Both lactivist recommendations and medical recommendations about breastfeeding often ignore this fundamental reality, assuming — despite widespread evidence of a multiplicity of cultural practices around breastfeeding — that exclusive, extended breastfeeding is “natural.” Then, through the use of biopower, they pressure women to conform to a “natural” practice that never existed in nature.
Biopower does not involve overt repression or force, but employs quiet and subtle coercions whose very invisibility enhances their effectiveness. Techniques include normalizing judgements which subtly define the properness of an indivdual’s behaviour, the institutionalisation of knowledge through which individuals are objectified and devalued, and the “panoptic gaze” which subjects individuals to continual surveillance …
That is similar to the way in which biopower is exerted around homosexuality and gender identity.
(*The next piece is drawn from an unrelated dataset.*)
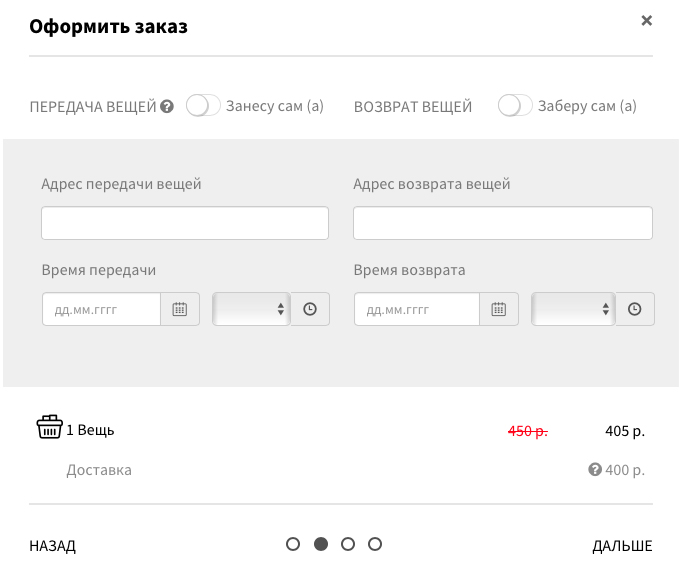This screenshot has height=576, width=682.
Task: Expand the return time dropdown
Action: pos(572,310)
Until very recently, our society objectified and devalued gay and transgender individuals, in some cases going as far as characterizing their behavior as criminal.
The exertion of biopower around breastfeeding has been going on for centuries:
While the literature does not tell us what women actually did in previous generations, it shows that male institutions and interest groups have had a long-standing role in prescribing “optimal” feeding, while also simultaneously containing many normative judgements of acceptable and unacceptable maternal behaviour…
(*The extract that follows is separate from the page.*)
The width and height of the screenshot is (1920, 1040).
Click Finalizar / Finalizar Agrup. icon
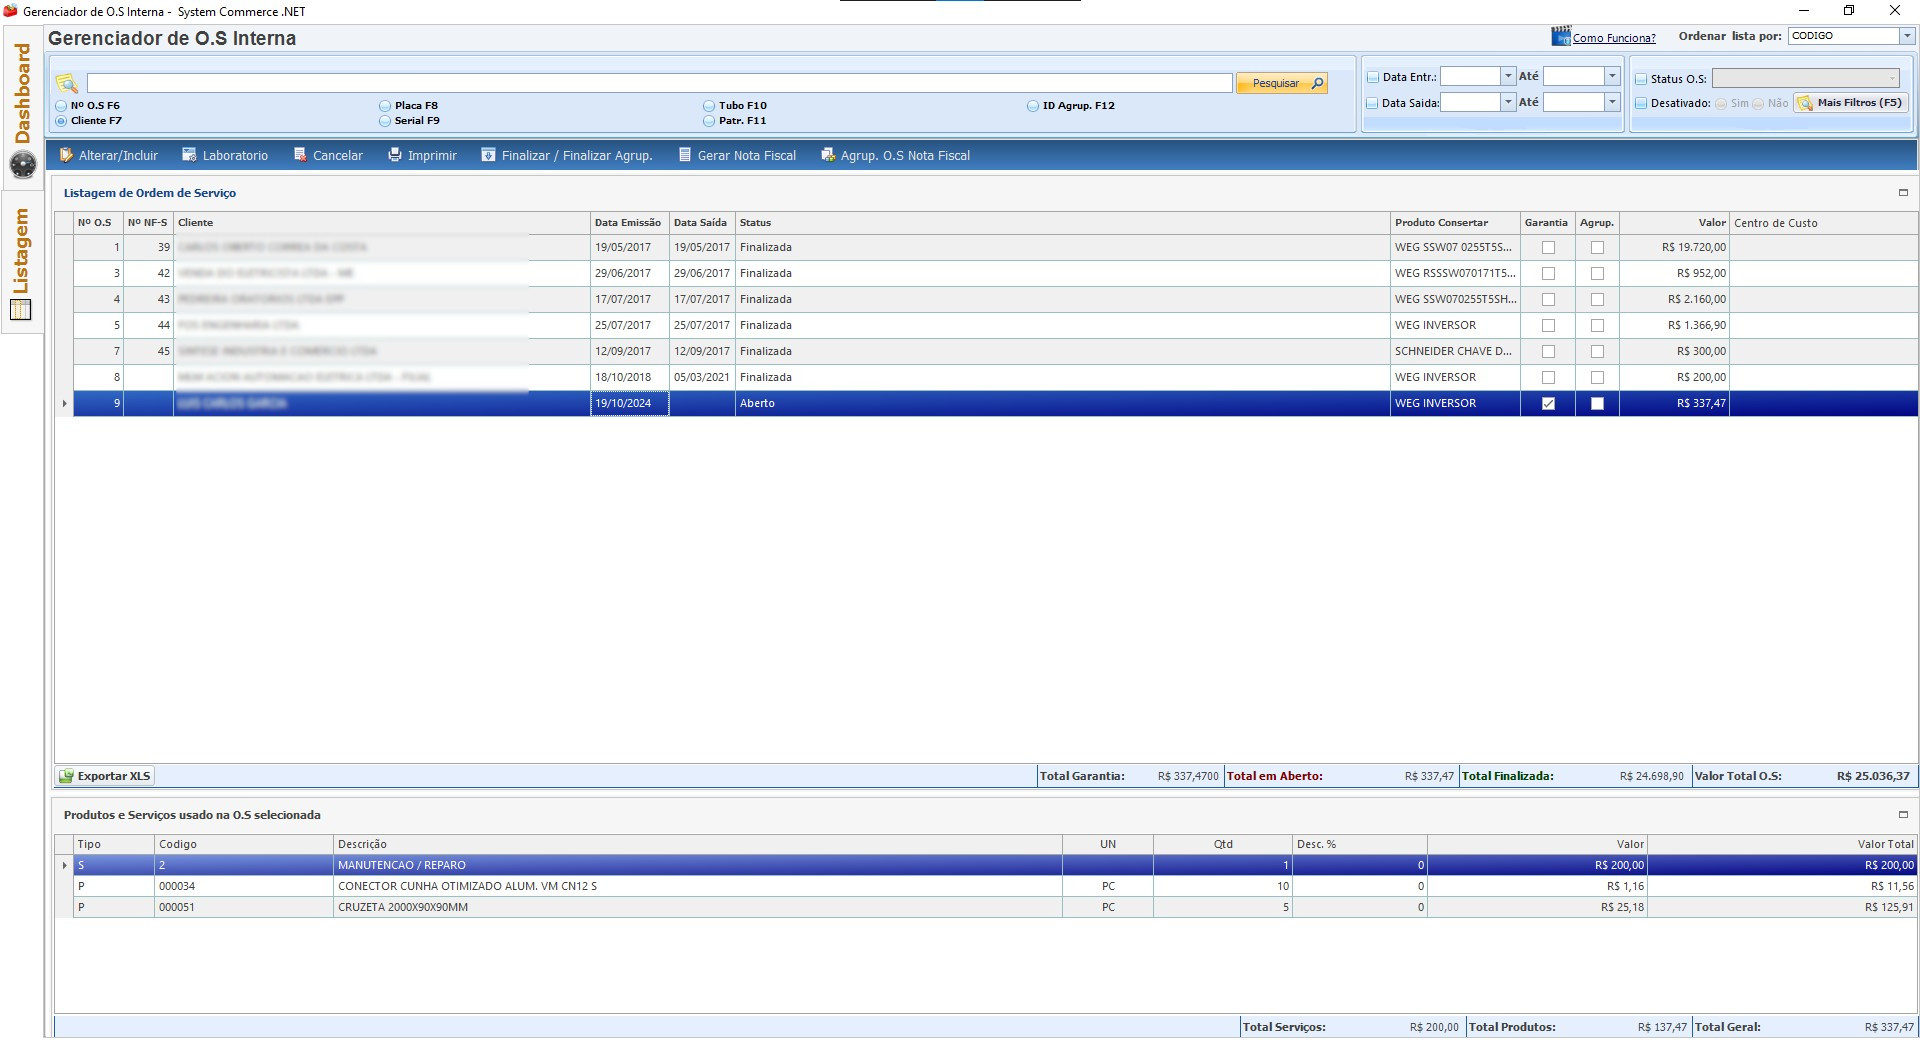click(x=488, y=155)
The central role of breastfeeding in the generation of biopower can be attributed to the competing demands on women’s identities and hence behaviour. Women may simultaneously be daughters, sisters, wives or partners, and mothers. Perhaps most importantly, the sexual relationship between women and their partners may conflict with maternal roles, particularly given the relationships between lactational ammenorrhoea and breastfeeding duration. Maher has argued that male control over breastfeeding tends to be stronger in societies emphasising marriage and childbearing as “institutions for the confirmation of wealth and status”. More generally, the nature and duration of breastfeeding are a function of negotiation between the two sexes pursuing different goals …
Of course men are not the only ones who employ biopower around breastfeeding. Lactation professionals consider it an imperative to pressure women into breastfeeding whether they want to do or not, whether they are capable of doing so or not, whether it is in their best interests and the best interests of their babies or not.
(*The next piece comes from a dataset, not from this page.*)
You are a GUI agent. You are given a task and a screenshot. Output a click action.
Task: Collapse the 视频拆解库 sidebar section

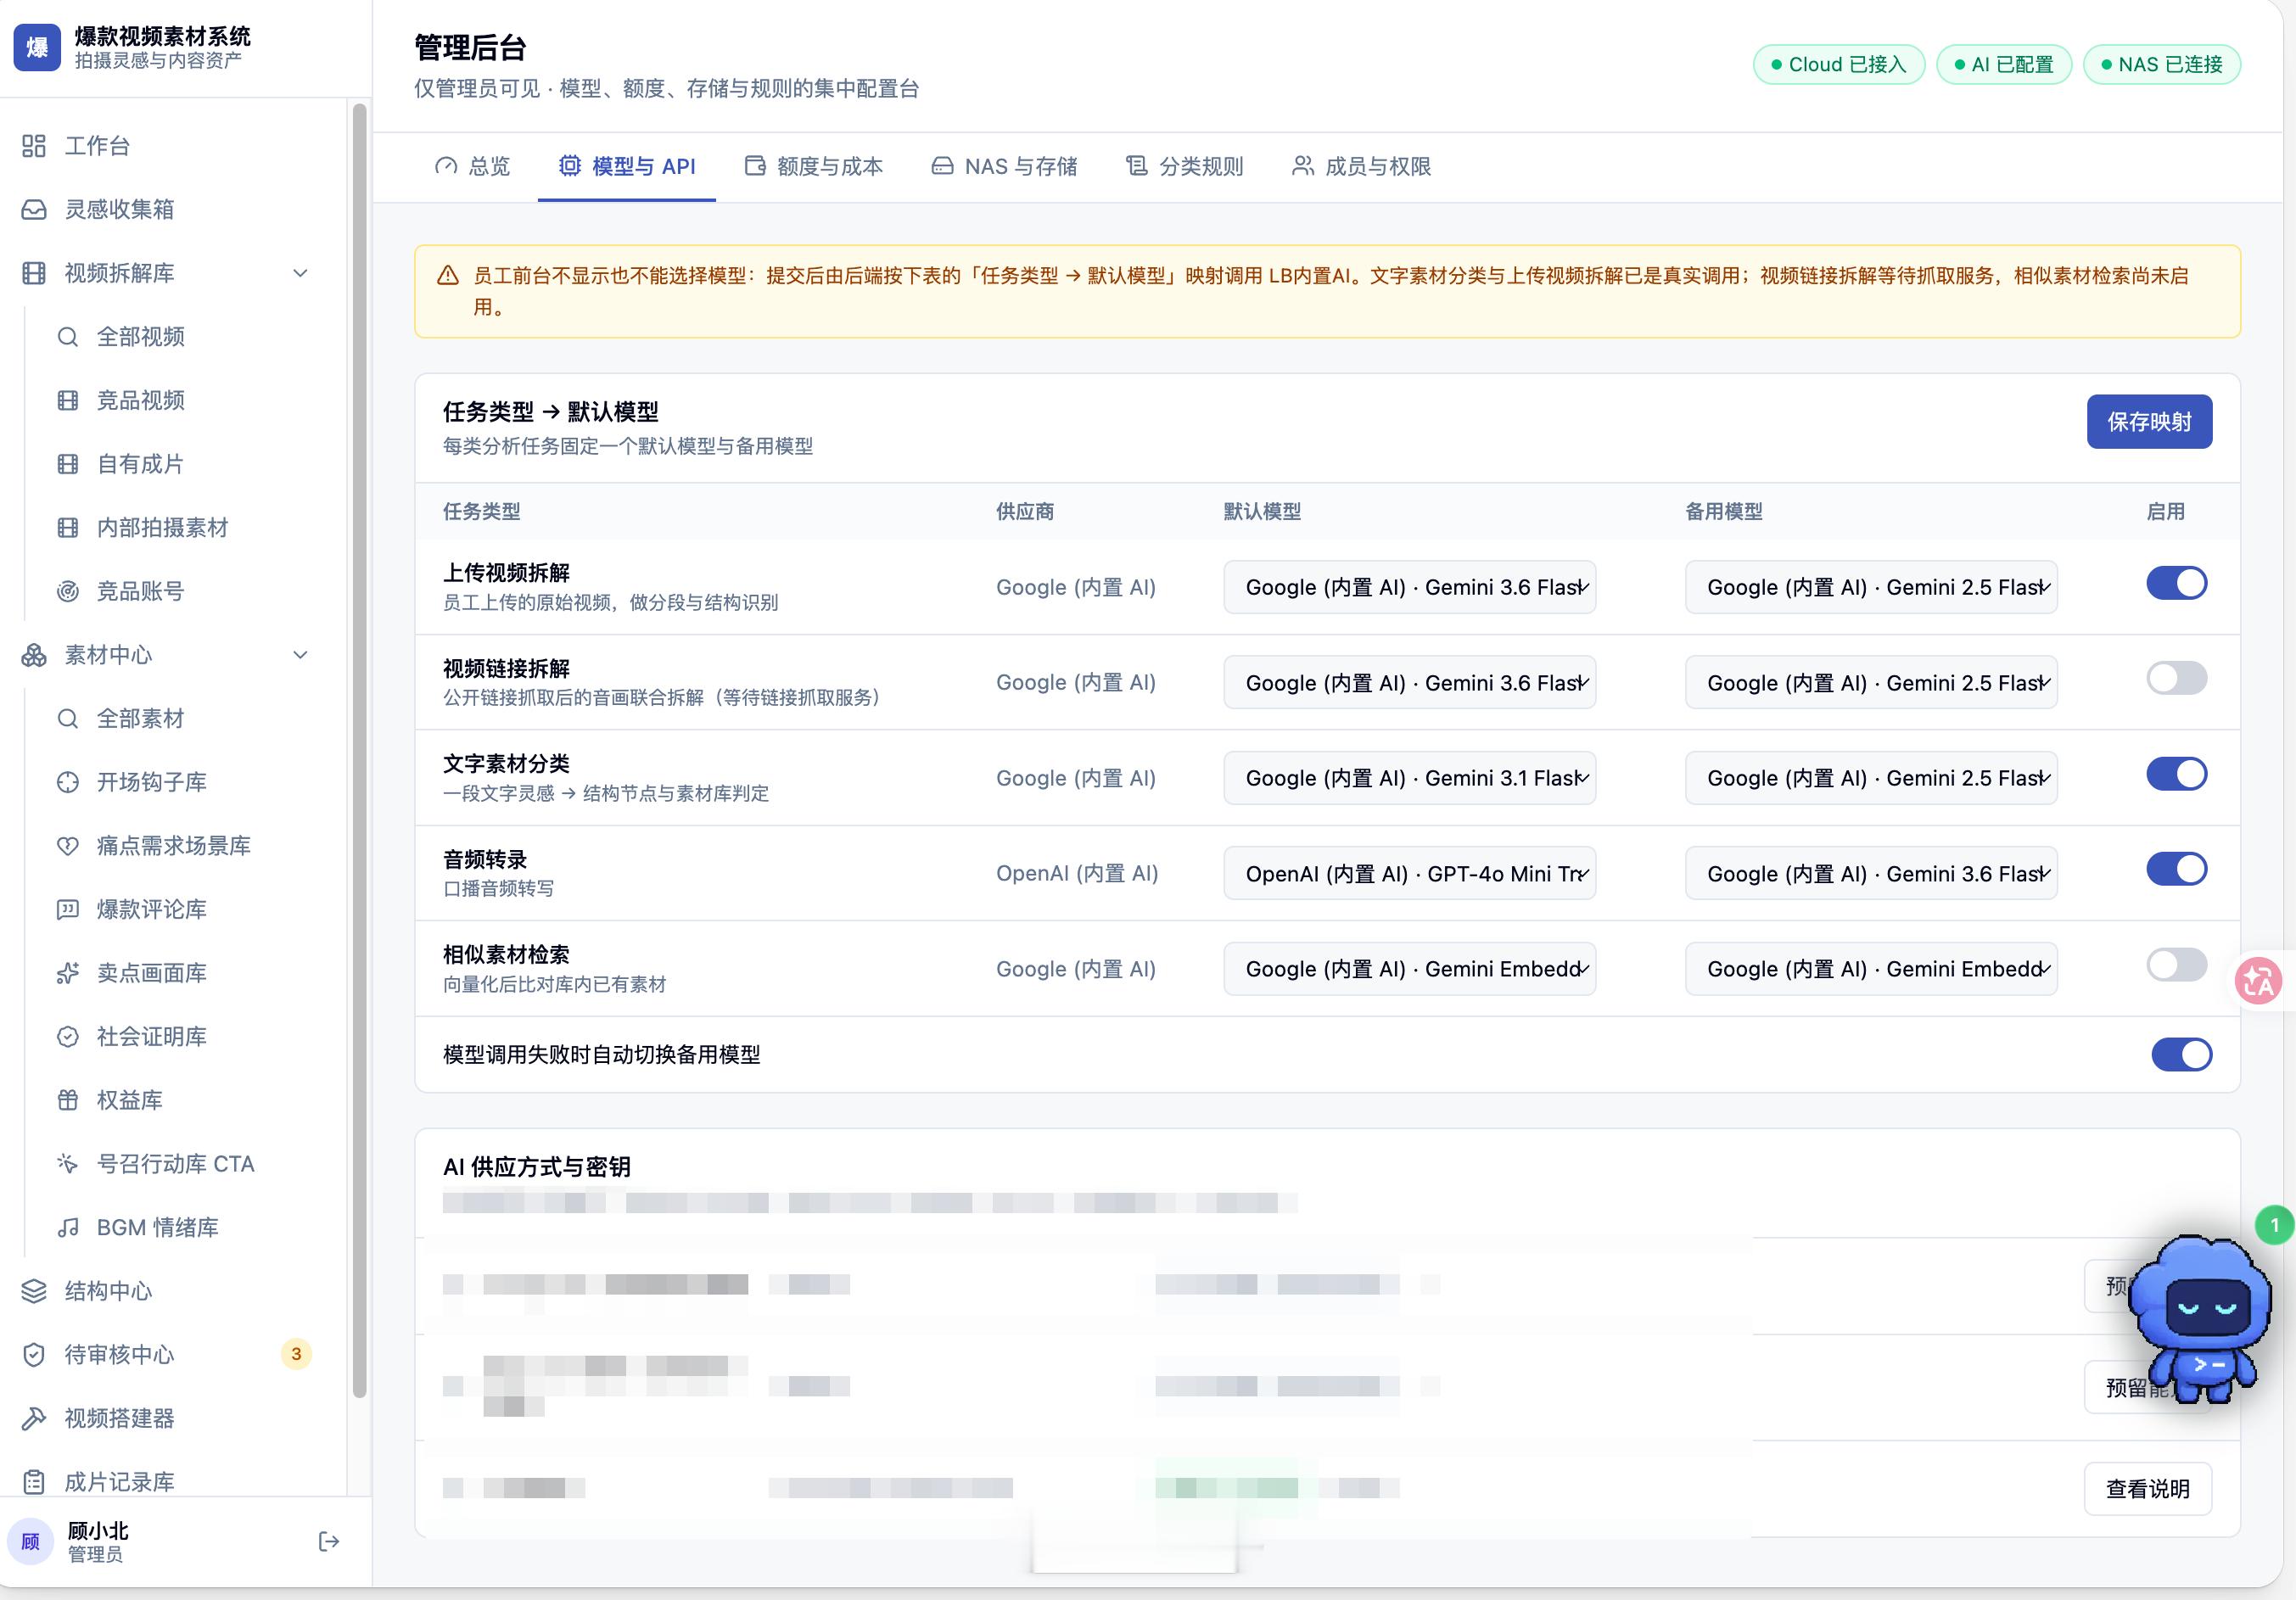click(300, 273)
They are no different than insitutions and authority figures who consider it imperative to pressure all individuals into heterosexual, penetrative, intravaginal intercourse whether that is what they want to do or not, whether it is in their best interests or not.
The bottom line is that the decision by lactivists to portray exclusive, extended breastfeeding as natural is an example of biopower in action.
It isn’t merely longing for a past that never existed; it can be actively harmful to women and babies.